12.10
THE COUPLING OF A SOURCE AREA MODEL TO A SITE-SPECIFIC MODEL FOR DIAGNOSIS OF LAND SURFACE CHARACTERISTICS WITHIN PARTLY FORESTED AREAS

William P. Hopwood, UK Met Office, Bracknell, Berks, UK

The U.K. Meteorological Office (UKMO) has been developing a high vertical resolution local or site-specific 1D model to capture flow features unique to a particular location situated anywhere within a Mesoscale model grid-box. The motivation for this development is that currently the UKMO Mesoscale model provides operational short range forecasts for aggregated areas/grid-boxes of the order of 15km x 15km. This resolution is too coarse to accurately forecast conditions that are dominated by strong local forcing e.g. overnight fog or frost, and the projected future increases in computer power suggest it will be a decade before truly site-specific forecasts will be achievable from 3D models. The site-specific model contains the same physical parametrizations as the UKMO Unified Model with improvements to the treatment of the surface exchange via the use of a `tiled' approach and soil. The large-scale flow and forcing are defined by coupling to the operational Mesoscale model, yet its local flow and forcing is provided by interaction with the surface characteristics (heterogeneity) found within the upwind fetch of the chosen site.
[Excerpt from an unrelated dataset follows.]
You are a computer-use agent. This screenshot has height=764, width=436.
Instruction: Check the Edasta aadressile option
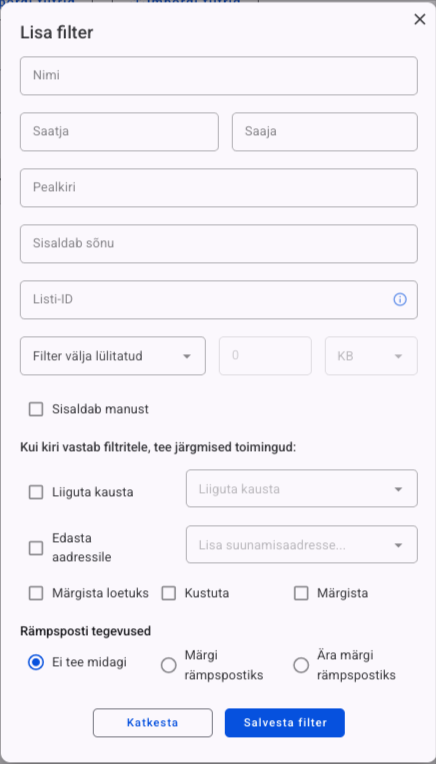(x=36, y=548)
A first version of the model has been running since October 1996 and these changes have already provided a significant improvement in site-specific forecast skill over the Mesoscale model.

This paper briefly describes and attempts to validate the methods employed to deduce the local flow and forcing within the Site-Specific model via correct diagnosis of upwind land surface characteristics. In particular the coupling of a tile surface exchange scheme with a Gaussian source area model (SAM). The motivation for this coupling stems from the assumption made by UKMO surface exchange schemes, both the single surface scheme based upon effective parameters and the multi-surface or `tiled' scheme, that all upwind surfaces contribute equally to the area-average flux representative at a specific site. The SAM, based upon the local static-stability, diagnoses a distance weighting function in order to deduce the upwind fetch relevant for the aggregation of surface fluxes within the tile scheme. This is in addition to calculating the relative contribution of each land-use type within the fetch to the aggregation process. Validation of the above scheme will be presented via intercomparison with observational data from a field campaign conducted in a partially forested area of Eastern England (Sherwood Forest) during early summer 1994. These observations consist of surface based mean and flux measurements over trees and grass plus profile mean and flux measurements up to a height of 600m from a tethered balloon system.